Задним числом думаю, что в тогдашней моей скоропалительной работе и над пьесой и над сценарием «Жди меня» проявилось недостаточно строгое отношение к писательскому ремеслу.

Сама по себе тема – жди меня! – неотвратимо рожденная войной, была действительно нужна. Написанная об этом же песня «Темная ночь» из фильма «Два бойца» весной сорок третьего года оказалась на устах буквально у каждого фронтовика. Это было потребностью времени. Все так!

Но мне самому, наверно, не следовало заниматься эксплуатацией однажды найденного и перетаскивать свое «Жди меня» из стихов сперва в театр, а потом в кино. Все, что я сам мог сказать на эту тему, было исчерпано в стихотворении. И я был наказан за то, что не понял этого.

Однако понять это тогда было не так просто. Я уже закончил пьесу и отдал ее в Московский театр драмы Горчакову, когда в ноябре сорок второго года меня вдруг пригласил к себе Владимир Иванович Немирович-Данченко.
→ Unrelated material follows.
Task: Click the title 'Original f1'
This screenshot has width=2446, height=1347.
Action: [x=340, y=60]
Велев своим сотрудникам достать экземпляр «Жди меня» и прочитав пьесу, он долго говорил со мной о своем интересе к ней и закончил тем, что, если я заберу ее из театра драмы, он сам поставит ее на сцене Художественного театра.
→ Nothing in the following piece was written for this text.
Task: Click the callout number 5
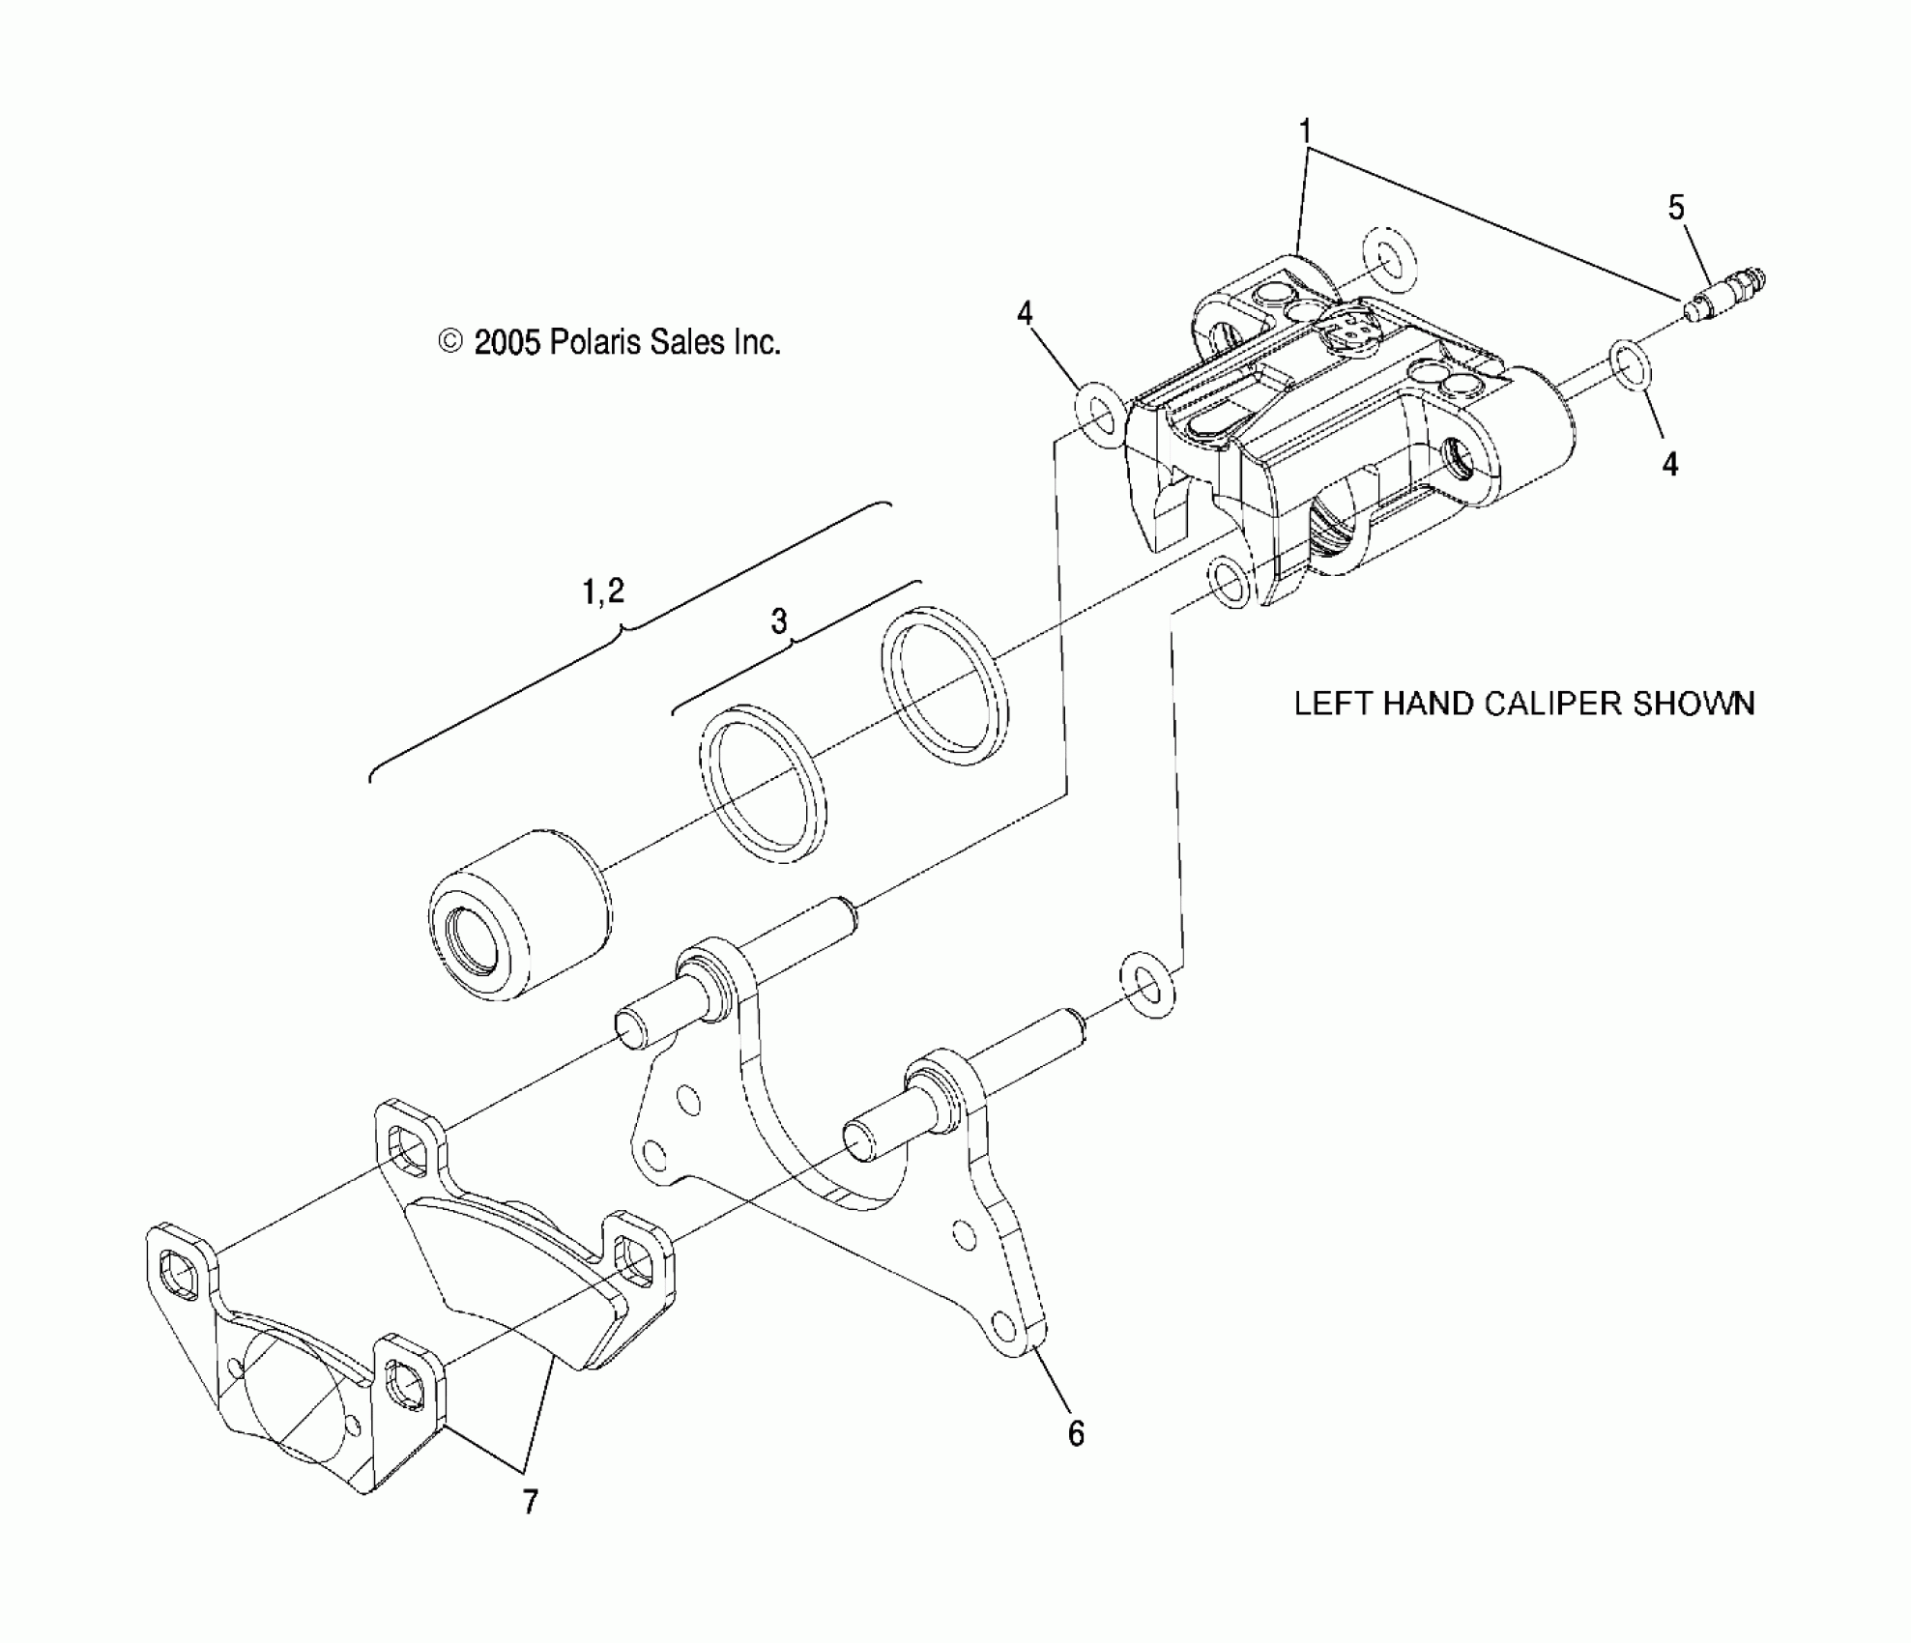1676,208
Но слово – не воробей, пьеса уже отдана Горчакову, и я отказался от лестного для меня предложения.

Сейчас, вспоминая все это, я испытываю даже какое-то чувство обиды на самого себя, что единственный в моей жизни разговор с таким человеком, как Немирович-Данченко, на мое несчастье, возник вокруг этой самой плохой моей пьесы, а не вокруг чего-то другого, хотя бы «Русских людей», которых как раз в это время Художественный театр репетировал и в работе над которыми Немирович принимал участие.
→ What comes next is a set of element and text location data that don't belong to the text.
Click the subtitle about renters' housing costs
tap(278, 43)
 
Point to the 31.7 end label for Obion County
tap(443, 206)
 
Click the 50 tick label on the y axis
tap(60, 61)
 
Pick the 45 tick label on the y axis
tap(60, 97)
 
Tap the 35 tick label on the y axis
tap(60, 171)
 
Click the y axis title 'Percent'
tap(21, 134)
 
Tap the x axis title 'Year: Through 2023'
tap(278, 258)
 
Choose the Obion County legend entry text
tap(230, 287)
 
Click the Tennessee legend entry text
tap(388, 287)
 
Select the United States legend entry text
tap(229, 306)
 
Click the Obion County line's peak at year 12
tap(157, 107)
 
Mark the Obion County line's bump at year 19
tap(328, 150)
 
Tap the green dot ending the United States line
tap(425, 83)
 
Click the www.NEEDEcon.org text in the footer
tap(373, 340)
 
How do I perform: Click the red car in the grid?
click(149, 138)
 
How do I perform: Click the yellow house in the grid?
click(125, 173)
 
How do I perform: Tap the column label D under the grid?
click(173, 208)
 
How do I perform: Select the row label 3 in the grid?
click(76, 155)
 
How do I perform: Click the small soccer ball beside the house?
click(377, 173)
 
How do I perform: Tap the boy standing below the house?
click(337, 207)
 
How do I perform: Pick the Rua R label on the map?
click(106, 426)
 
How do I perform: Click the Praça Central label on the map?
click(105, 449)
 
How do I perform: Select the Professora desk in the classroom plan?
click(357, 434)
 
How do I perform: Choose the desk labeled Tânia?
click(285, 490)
Но тогда, осенью сорок второго года, он всерьез относился к моей пьесе «Жди меня» и разговаривал со мной главным образом о ней. Странно, но так.

Я уже сдал пьесу Горчакову, но не успел поставить точку на сценарии, как новая работа еще на некоторое время привязала меня к Москве. Приближалась 25-я годовщина Великой Октябрьской революции, и в редакции возникла мысль сделать газетную полосу, посвященную военной Москве. Ортенберг позвонил Щербакову и сказал ему об этом. Щербаков сразу же спросил: кто ее будет писать? Ортенберг с ходу ответил: Симонов. Наверно, сыграло роль и то, что я был в это время не на фронте, а здесь, в Москве, под руками.

На второй день Щербаков вызвал меня к себе, спросил, что мне нужно для этой работы и если потребуется помощь, то какая. Я сказал, что помощь, наверно, потребуется: октябрь – ноябрь прошлого года я был под Мурманском и своими глазами бои под Москвой видел только начиная с декабря, с нашего перехода в наступление. Мне нужно говорить с людьми, рассказы которых восполнят то, чего я не видел сам.

– Хорошо, людей мы найдем, а возникнет необходимость, даже вызовем с фронта, – сказал Щербаков. – Но вам надо написать не только о днях обороны Москвы, но и о предшествующем, об организации ополчения. Надо встретиться с людьми из ополченческих дивизий, чтобы они рассказали, как это было. Кроме того, – добавил Щербаков, – есть много незаметных людей разных профессий, которые участвовали в обороне Москвы – ив истребительных батальонах, и в пожарных командах, и в группах по обезвреживанию неразорвавшихся бомб. Мы постараемся найти таких людей. Перед тем как начнете писать, у вас должна быть полная картина всего происходившего.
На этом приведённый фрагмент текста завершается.